Start of Extract provided

PCEP-30-02 Functions and Exceptions

Functions and Exceptions Detailed Explanation

1. Functions

Functions are one of the most fundamental building blocks in Python programming. They allow you to organize your code into reusable, modular pieces that perform specific tasks.

1.1 Definition

• A function is:
  • A reusable block of code that performs a specific task.
  • Used to improve code organization and reduce redundancy.
• Key Characteristics:
  • Input: Functions can take arguments (inputs) to customize their behavior.
  • Output: Functions can return a value as the result of their operations.
  • Reusable: Functions can be called multiple times in different parts of the program.

1.2 Creating Functions

To create a function in Python, use the def keyword followed by the function name and parentheses ().

Syntax:

def function_name(parameters):
    # code block
    return value

Example:

#Function to greet a user
def greet(name):
    return f"Hello, {name}!"

#Calling the function
print(greet("Alice"))  # Output: Hello, Alice!

1.3 Calling Functions

Functions are executed when you "call" them by their name followed by parentheses ().

Example:

#Define the function
def greet(name):
    return f"Hello, {name}!"

#Call the function
print(greet("Bob"))  # Output: Hello, Bob

1.4 Parameters and Arguments

Functions can accept data, known as parameters, which are passed to the function when it is called.

1. Positional Arguments:

   • These are matched to the function's parameters based on their position.

   def add(a, b):
      return a + b
   
   print(add(2, 3))  # Output: 5
   

2. Keyword Arguments:

   • Arguments can be specified by name, making their order irrelevant.

   def greet(name, greeting="Hello"):
      return f"{greeting}, {name}!"
   
   print(greet(name="Alice", greeting="Hi"))  # Output: Hi, Alice!
   print(greet(name="Bob"))  # Output: Hello, Bob
   

1.5 Variable-Length Arguments

Python allows functions to accept an arbitrary number of arguments using *args (for positional arguments) and **kwargs (for keyword arguments).

End of Extract provided
Start of Provided data

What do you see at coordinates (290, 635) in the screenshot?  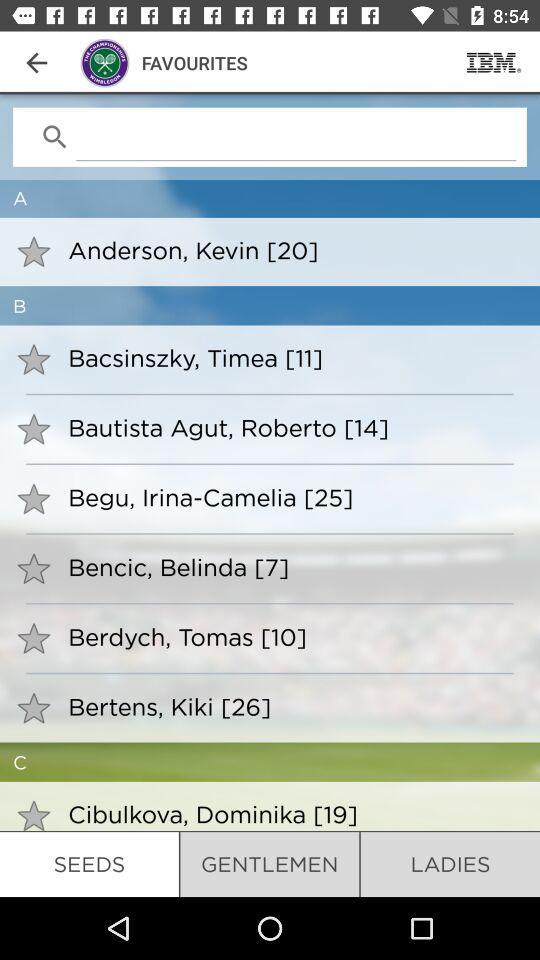 I see `berdych, tomas [10] icon` at bounding box center [290, 635].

End of Provided data

* Tasks and exercises:
[1] What are the numbered subsection headings in the Python functions tutorial, from 1.1 through 1.5?
[2] Rewrite a passage of the Python functions tutorial with "redundancy" changed to "duplication": begin at the sentence that has "PCEP-30-02 Functions and" and stop after "and reduce redundancy.".

* Answers by task:
[1]
1.1 Definition
1.2 Creating Functions
1.3 Calling Functions
1.4 Parameters and Arguments
1.5 Variable-Length Arguments

[2]
PCEP-30-02 Functions and Exceptions

Functions and Exceptions Detailed Explanation

1. Functions

Functions are one of the most fundamental building blocks in Python programming. They allow you to organize your code into reusable, modular pieces that perform specific tasks.

1.1 Definition

• A function is:
  • A reusable block of code that performs a specific task.
  • Used to improve code organization and reduce duplication.